New research examines the critical problem of drinking water access in rural areas of developing countries and recommends optimal locations to build new water projects.

In 2020, 771 million people worldwide still lacked access to clean drinking water, according to UNICEF and the World Health Organization.

For this reason, many nongovernmental organizations (NGOs) prioritize building new water projects, including handpumps and small piped systems, to bring clean water to rural areas of developing countries.

As reported in the journal Production and Operations Management, researchers studied access to drinking water in Tigray, Ethiopia, where millions of people walk hours each day to access communal water. The study pulls from field research conducted in Tigray and collaborations with local and international NGOs.
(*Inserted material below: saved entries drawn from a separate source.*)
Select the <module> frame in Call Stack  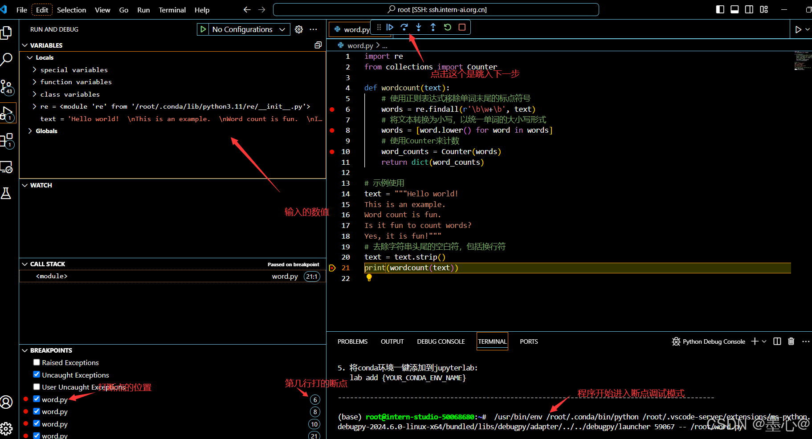point(52,276)
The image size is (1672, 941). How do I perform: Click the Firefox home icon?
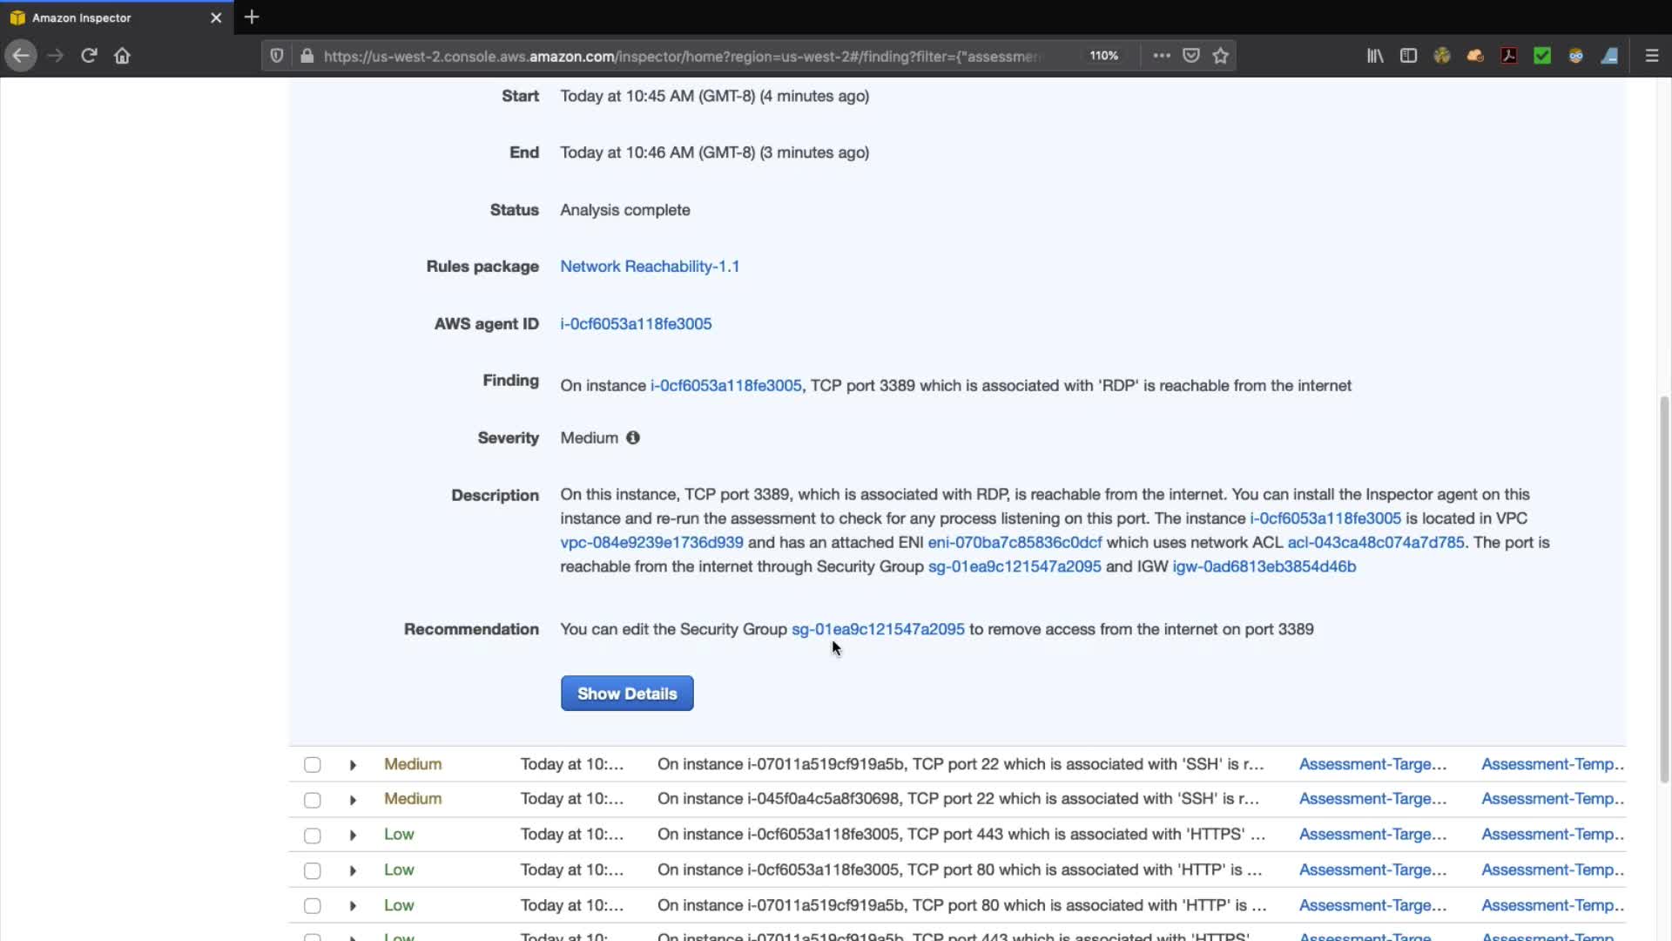coord(122,56)
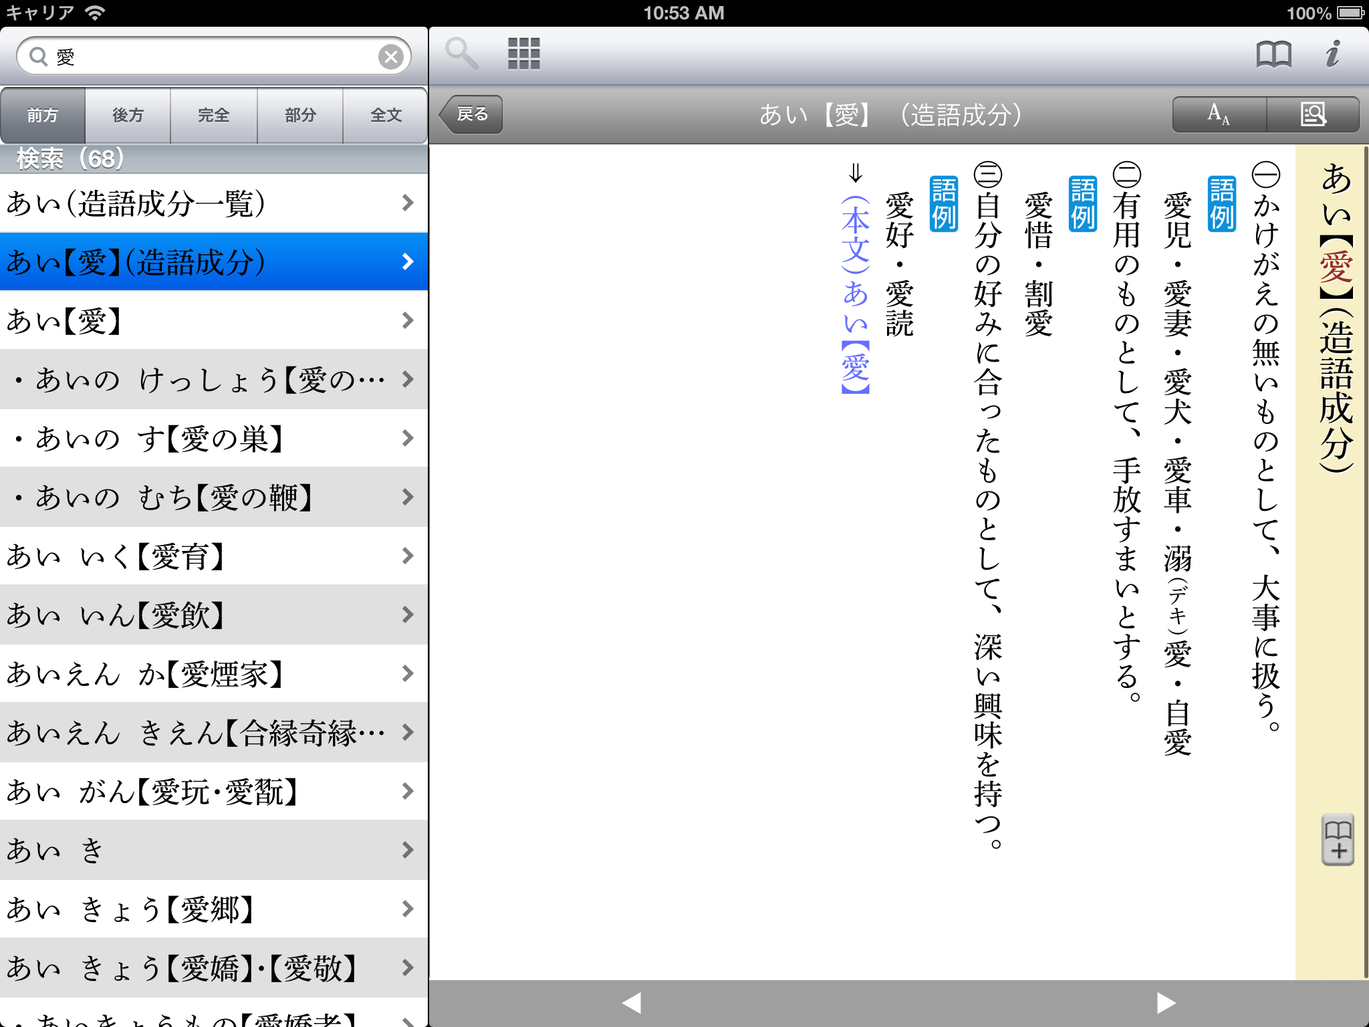Tap the magnifier search icon in toolbar
1369x1027 pixels.
click(x=462, y=54)
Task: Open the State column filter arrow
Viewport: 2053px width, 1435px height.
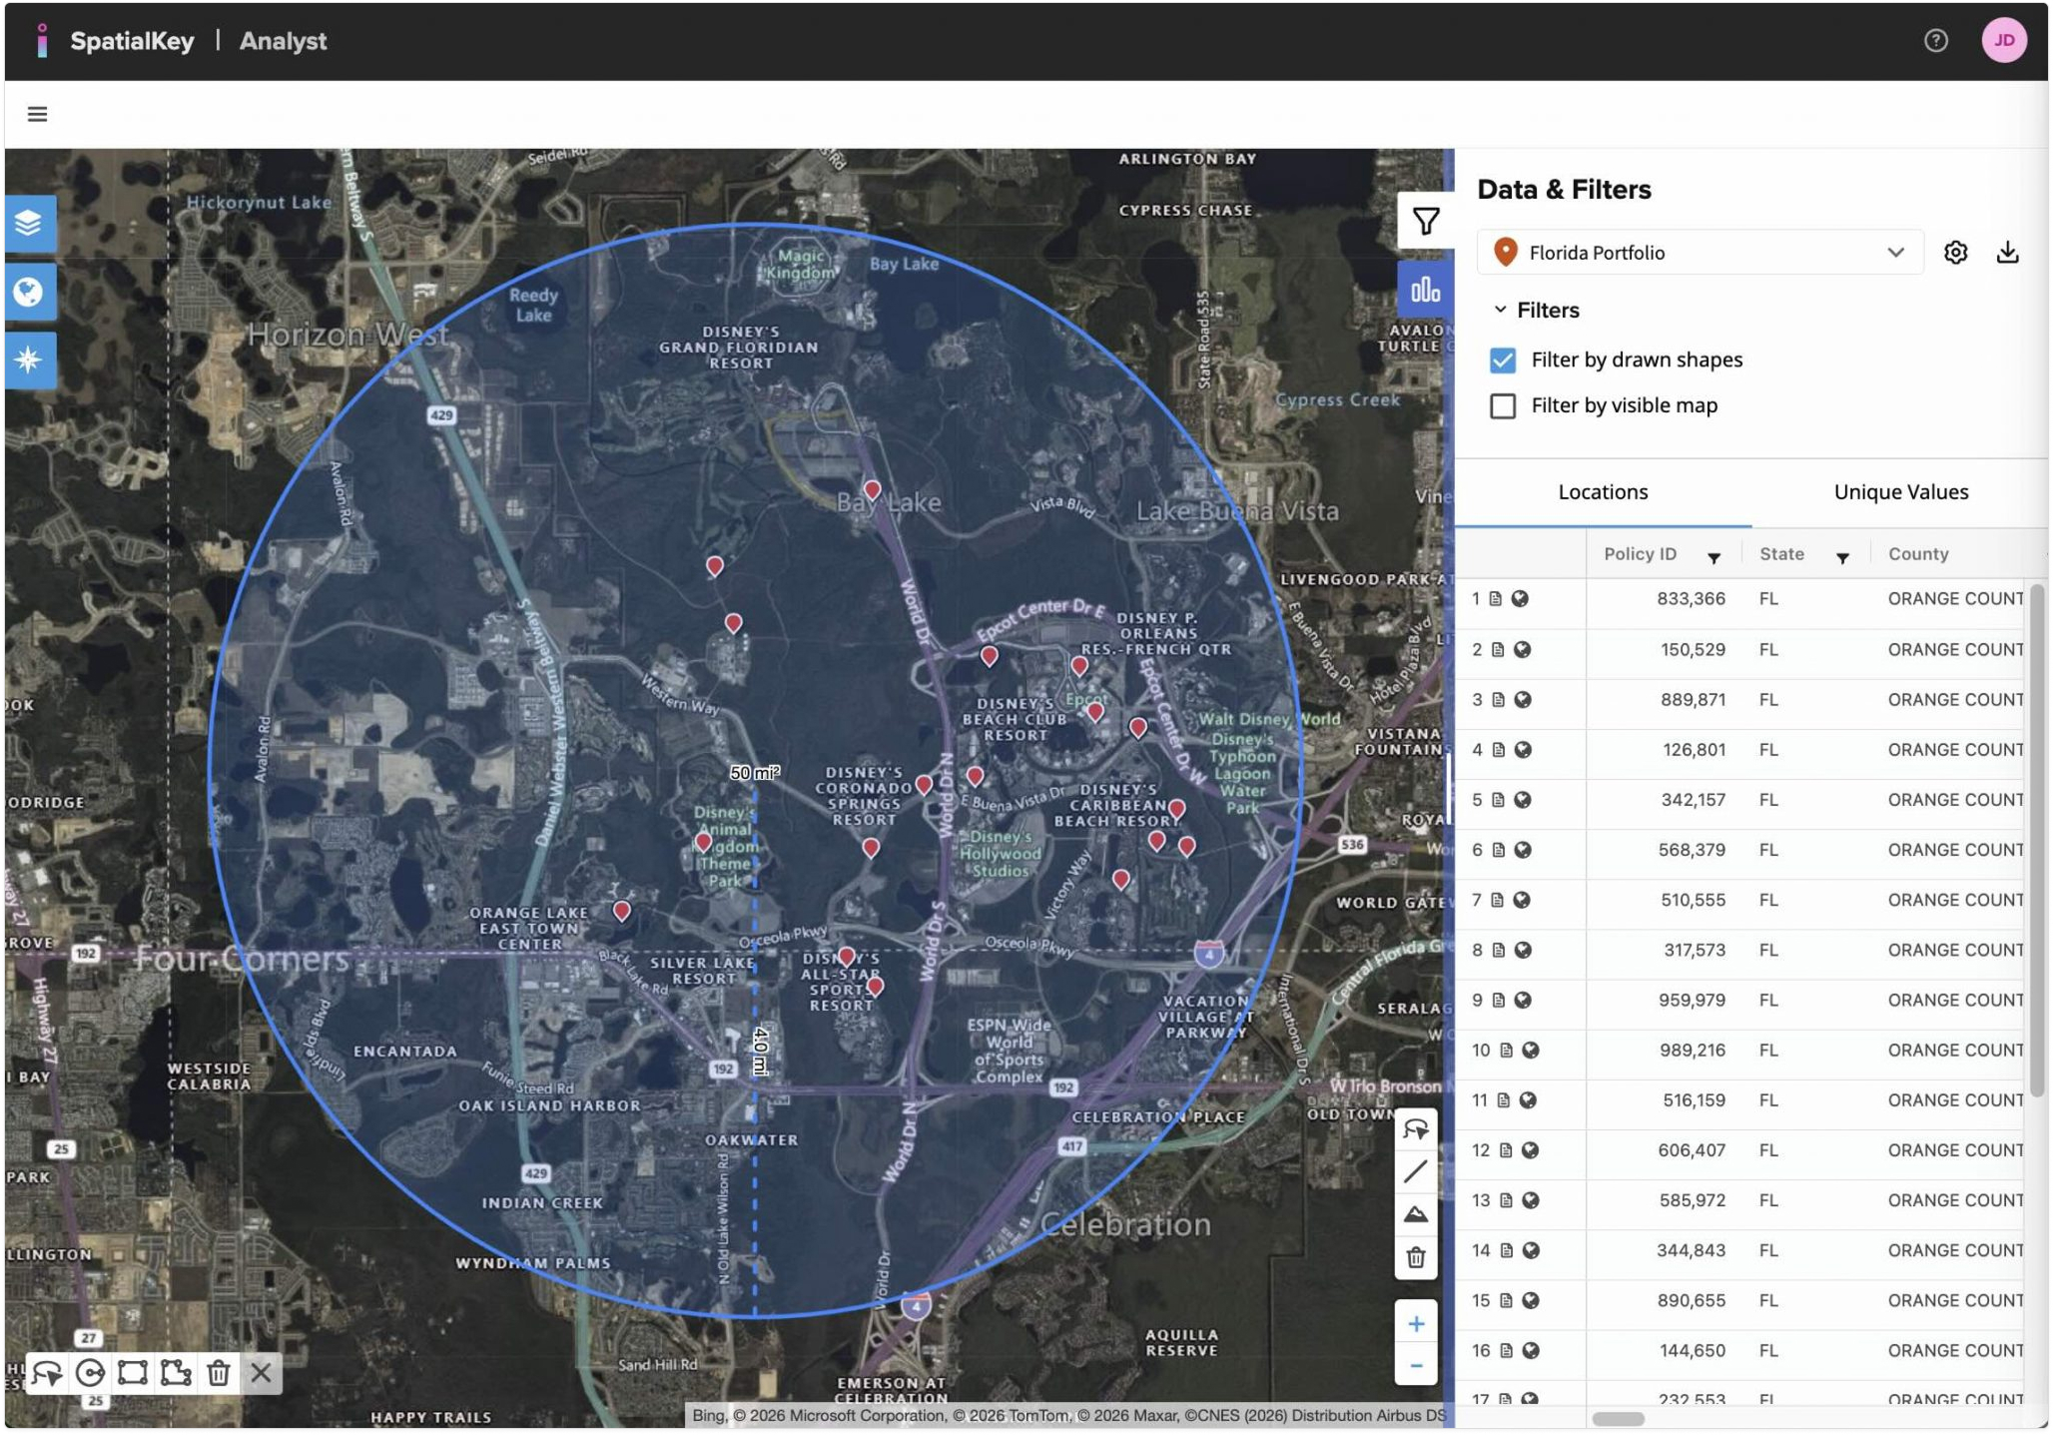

“The burden of getting water falls mostly on women and children,” says Alfonso Pedraza-Martinez, professor of IT, analytics, and operations in the University of Notre Dame’s Mendoza College of Business, who specializes in humanitarian operations and disaster management. “It is not rare to see a woman accompanied by her children carrying a heavy jerrycan full of water back home in the scorching hot weather.”

Due to a lack of local government solutions, NGOs build water projects that extract underground water to reduce the population’s distance and time to access it. In collaboration with US NGO charity: water and Ethiopian NGO Relief Society of Tigray, the team worked to understand the roles of the different stakeholders.

“Building water projects is expensive and funding is scarce,” Pedraza-Martinez says. “NGOs must select locations for new water projects while navigating tight budget constraints and very limited access to data on demand locations.

“We discovered that communities actively participate in the management of existing water projects, so we propose that two neighbor communities collaborate, pooling their demand, to increase the potential supply for both communities.”

The team created a unique dataset with current demand and distance to an existing water project in Tigray. Using analytics, they built an optimization or ideal solution (centralized model) that incorporates community collaboration, and compared its solutions with the current practice that serves each community separately.

The community collaboration model proved to be a better solution—in terms of distance to water and equity in the access to water—than the other models they considered.

The “minimax” model adjusted the objective to minimizing the maximum distance to water and the equitable allocation model adjusted the current per capita budget allocations to assign more budget to beneficiaries who are further from water.